28th May 2014 08:43
LONDON (Alliance News) - Norman Broadbent PLC Wednesday said its pretax loss widened significantly in its last financial year, hit by the company's continued investment in its new subsidiaries and efforts to streamline its international business and focus on its UK and US operations.
In a statement, the executive search firm said it made a GBP1.1 million pretax loss in 2013, compared with a GBP73,000 loss in 2012. Revenue decreased marginally to GBP7.55 million, from GBP7.63 million, while operating expenses widened to GBP8.4 million, from GBP7.1 million.

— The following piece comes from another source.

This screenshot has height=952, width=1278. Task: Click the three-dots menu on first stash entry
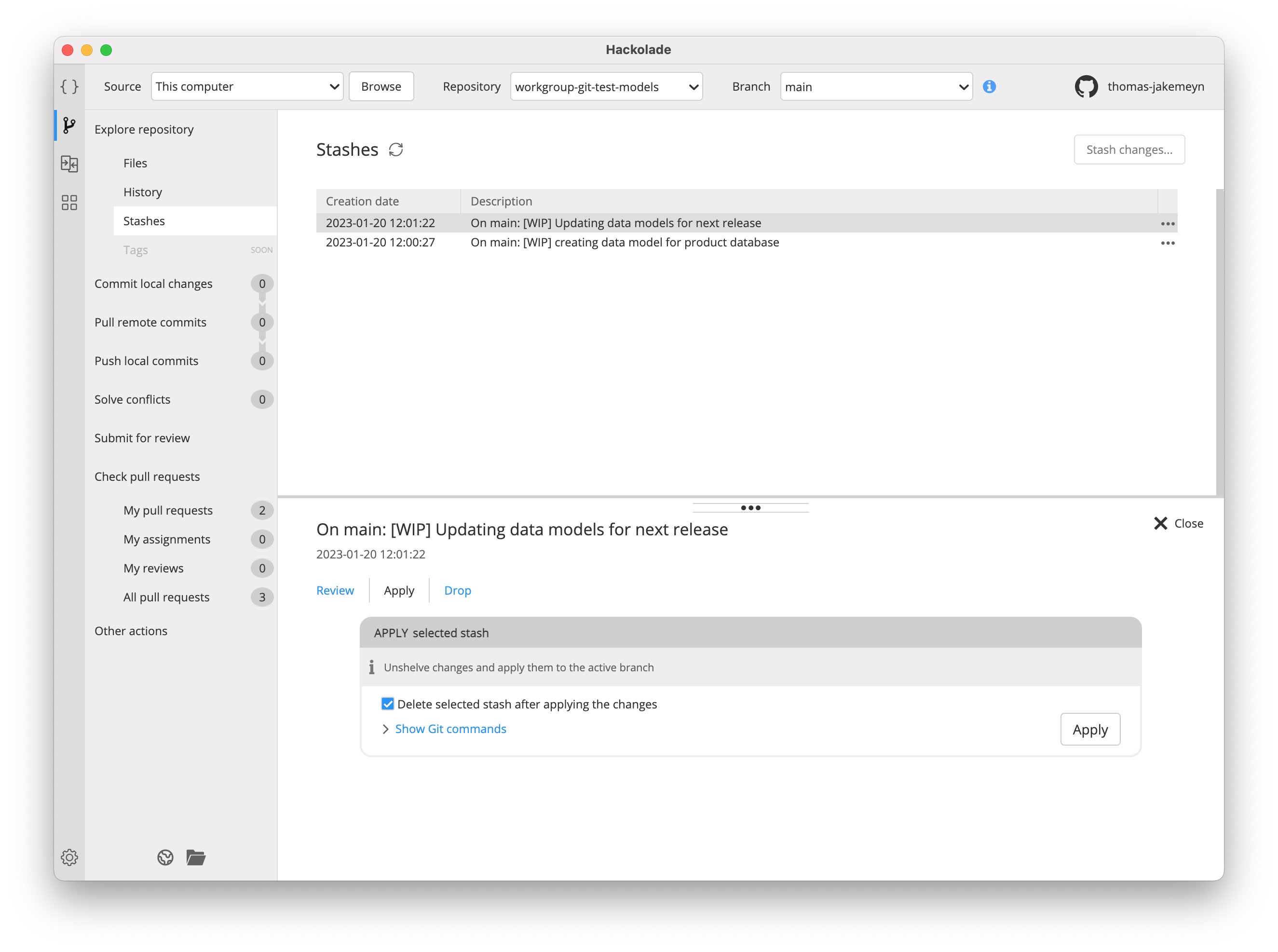pos(1168,223)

Within its main revenue source, executive search, UK revenue fell to GBP5.4 million, from GBP6.4 million, while overseas executive search revenue increased to GBP230,000, from GBP194,000. According to Norman Broadbent, the reduction in UK executive search revenues reflected a reduction in fee generating headcount during the year, but with higher profitability. This was partly offset by a near doubling in assessment, coaching and talent management revenue, which rose to GBP1.1 million, from GBP586,000.
AGP, previously known as Arcus Global Partners, and Connecting Corporates, the two new subsidiary businesses established in early 2013 and late 2012, generated GBP556,000 in revenue between them, compared with GBP36,000 in 2012, while start-up losses rose to GBP640,000, from GBP3,000.

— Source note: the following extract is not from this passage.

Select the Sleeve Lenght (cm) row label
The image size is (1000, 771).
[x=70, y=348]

Executive Chairman Pierce Casey said AGP and Connecting Corporates will become profitable during the year.
Norman Broadbent streamlined its international operations, selling its 51% owned Belgian subsidiary to management on May 8 for GBP120,000, against its cash investment of GBP137,000, which will result in a GBP112,000 impairment in 2014 and a loss on disposal of GBP128,000. Earlier this week, the company agreed to sell its 20% stake in NBS Norman Broadbent SA, after it terminated its executive search and leadership consulting licenses in Italy and the Middle East and North Africa in March.
New Chief Financial Officer James Webber, who joined in March, has also been appointed as the company's Chief Operating Officer.
"Trading in January and February 2014 in UK executive search was strong whilst March 2014 was disappointing. Overall, group revenues in the first quarter of 2014 were marginally ahead of the same period last year," Casey said.
"For the second quarter to June 31, 2014 the UK executive search team anticipates an encouraging performance based on activity to date and the current strong pipeline, and our start up bespoke contingency, and digital start ups are contributing to growing revenues in a satisfactory way," Casey added.
Norman Broadbent shares were Wednesday trading down 17.3% at 31.00 pence, one of the biggest declines on the London market.